◆ Record excerpts
Content starts
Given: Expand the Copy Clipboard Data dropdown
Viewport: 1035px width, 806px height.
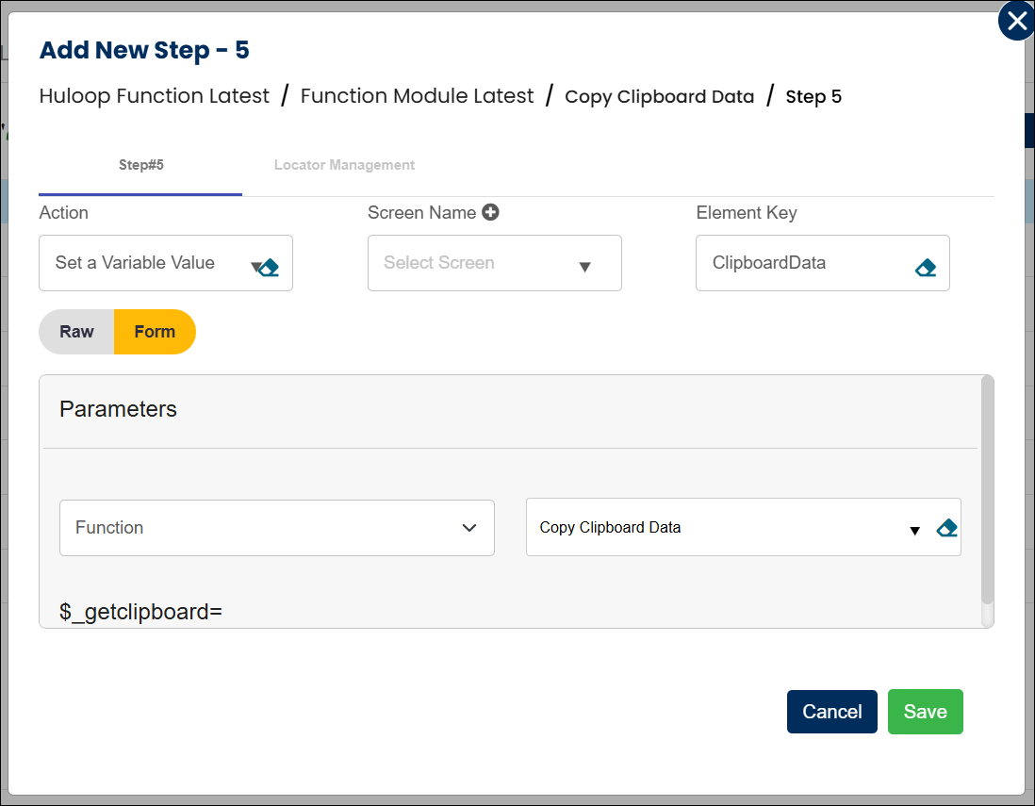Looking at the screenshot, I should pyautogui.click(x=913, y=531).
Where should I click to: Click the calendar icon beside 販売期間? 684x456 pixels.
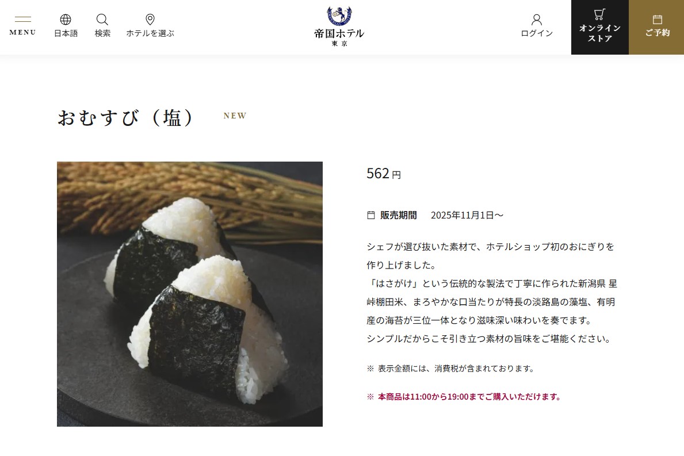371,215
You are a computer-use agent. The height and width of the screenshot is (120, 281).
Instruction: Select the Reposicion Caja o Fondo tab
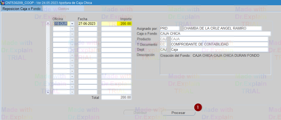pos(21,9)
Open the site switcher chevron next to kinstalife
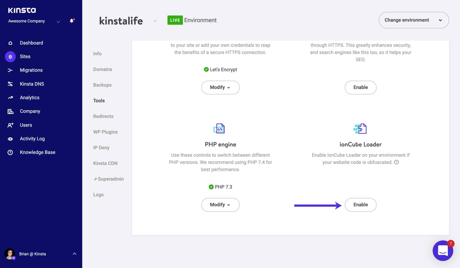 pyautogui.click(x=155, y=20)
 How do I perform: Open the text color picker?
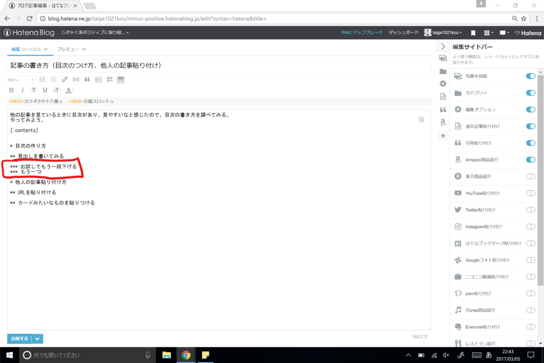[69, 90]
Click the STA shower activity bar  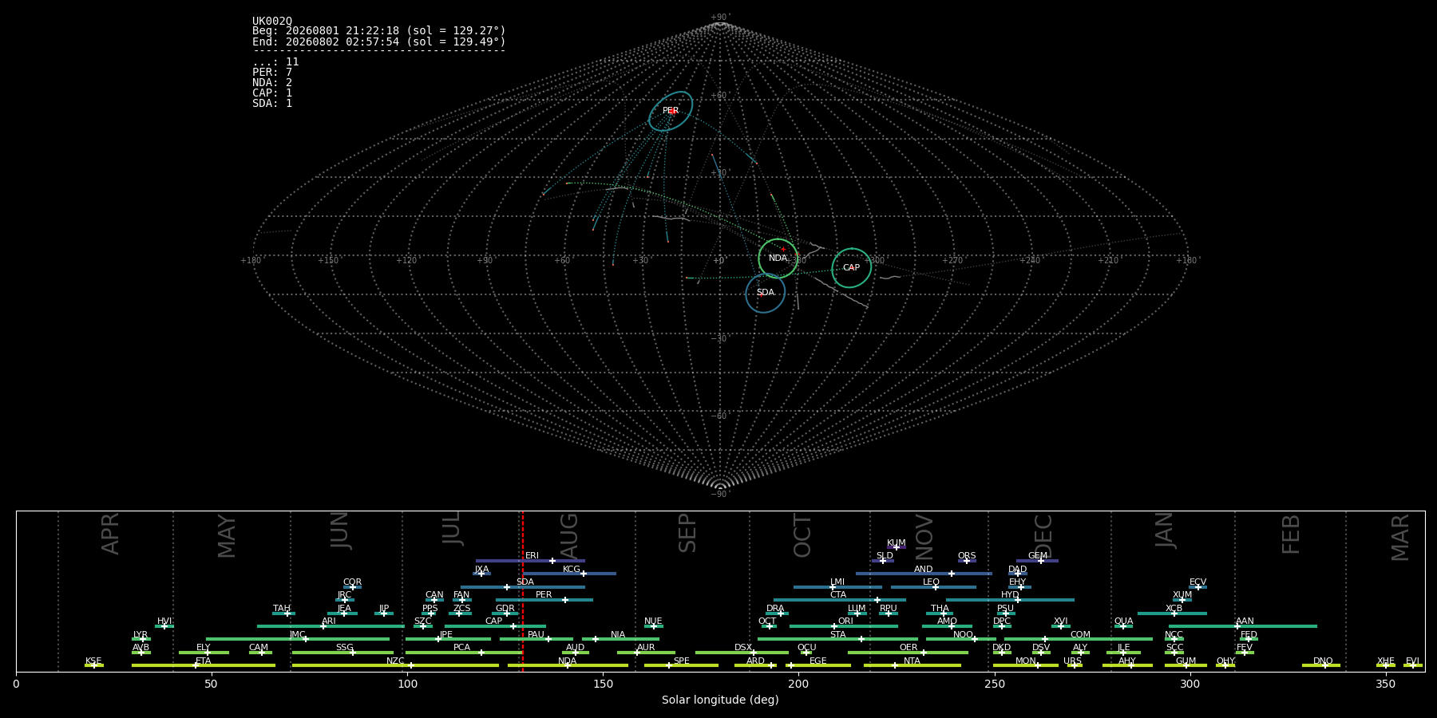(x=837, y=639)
Content ends
Content starts
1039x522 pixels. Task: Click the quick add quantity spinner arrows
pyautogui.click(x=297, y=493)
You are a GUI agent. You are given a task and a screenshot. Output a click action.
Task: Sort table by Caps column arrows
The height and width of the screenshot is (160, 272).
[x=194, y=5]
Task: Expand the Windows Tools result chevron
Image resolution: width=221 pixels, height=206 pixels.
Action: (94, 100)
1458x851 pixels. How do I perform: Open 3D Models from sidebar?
Content ends
◆ Instructions for the task
Go through the material above and output exactly the lines from the one containing "Task: Expand the Windows Tools result chevron" through the one containing "1458x851 pixels. How".

◆ Final answer
Task: Expand the Windows Tools result chevron
Image resolution: width=221 pixels, height=206 pixels.
Action: (94, 100)
1458x851 pixels. How do I perform: Open 3D Models from sidebar?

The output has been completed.